— Понятно? — наставительным тоном спросил Арсен, глядя на Цолака. — А вторую заповедь знаешь?
На сей раз Цолак уже молча пожал плечами. Арсен снова обернулся ко мне:
— Малыш…
— За товарищей и в огонь и в воду! — повторил я.
— А третья заповедь какая? — продолжал Арсен.
Но Цолак предупредил меня:
— Опять же за товарищей и в огонь и в воду! Так, что ли?
— А ты понятливый! — довольно произнес Арсен.
— Ну что ж, ребята, — серьезно сказал Цолак, — я очень рад, что вы придерживаетесь такой заповеди. Постараюсь не подвести вас и я.
— Зер гут, зер гут, — кивнул Арсен. — Остается только выдать тебе военную форму, и с сегодняшнего дня ты станешь, как и мы, парнем музкоманды… — Он подмигнул нам и, открыв дверь, вошел в свою каптерку.
Цолак вынул из кармана пачку папирос «Лора».
— Есть среди вас курящие?
Вопрос был излишним. Курили все. И так как курево ребятам выдавалось очень редко, все с возгласами: «Налетай, ребята!.. Живем!» — потянулись за папиросами и в мгновение ока почти опустошили коробку. Я было тоже потянулся, но Цолак дал мне щелчка и закрыл коробку.

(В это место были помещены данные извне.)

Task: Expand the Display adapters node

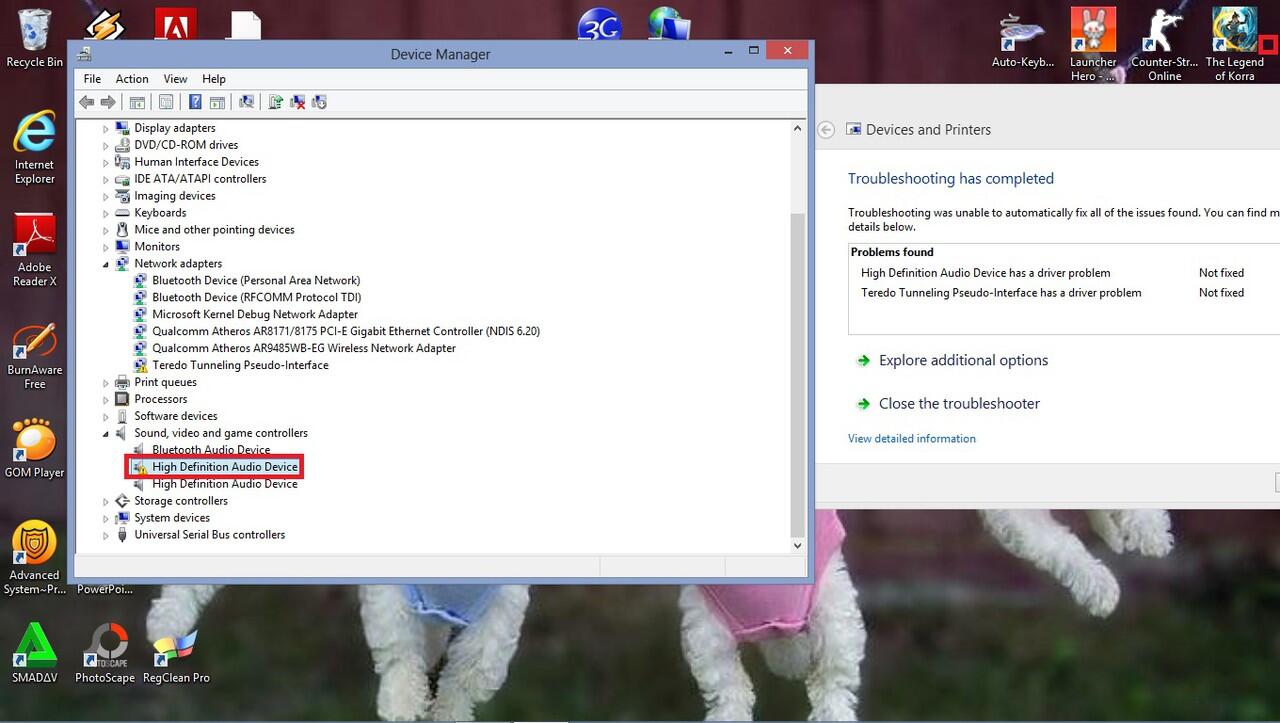Action: 106,128
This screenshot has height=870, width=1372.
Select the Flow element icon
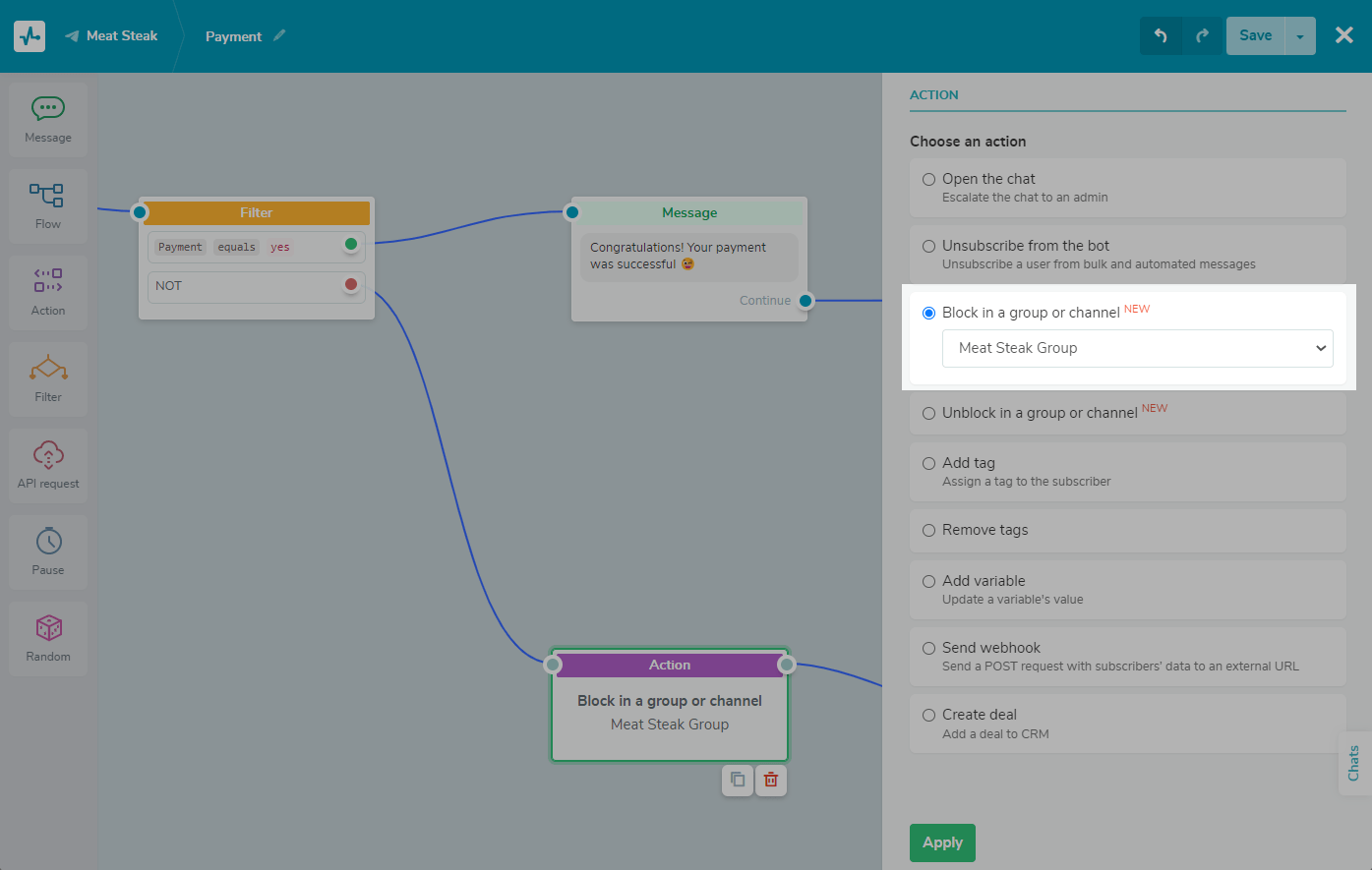(x=48, y=195)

— А я и не курю! Просто хотел проверить тебя… Арсен мне поблажек не делает.
Цолак весело рассмеялся.
Киракос жадно затянулся и доверительно сказал:
— Ты не горюй, что все твои папиросы разошлись. Нечего будет курить — Малыш насобирает тебе окурков.
Что верно, то верно. Иногда нашим приходилось уж очень туго, и тогда я собирал им окурки на улице. Но, кроме Киракоса и еще кое-кого, никто их не курил.
— А вам, выходит, не очень-то сладко живется, — сказал Цолак.
Киракос стал жаловаться: и с табаком, мол, в армии дела плохи, и с едой не ахти — тоже дают только червячка заморить…
— А может, помолчишь, Дьячок? — прервал Завен. — Уж ты-то голодным не остаешься. Забыл, как мы тебя застукали, когда втихаря лаваш с каурмой[6] лопал?..
— Ну ладно, ты… — испуганно забормотал Киракос. — Вечно будете попрекать меня этим?.. Ну случилось, согрешил раз. Больше-то я такого не делаю?..
— Как же, сделаешь! Кулак Арсена и не у такого сеньора аппетит отобьет, — засмеялся Гимназист.
Я слушал эту перепалку, а сам все думал: «И где это Цолак научился так играть?» Думал-думал и спросил. Он сказал, что учился в консерватории. Есть, оказывается, такое учебное заведение.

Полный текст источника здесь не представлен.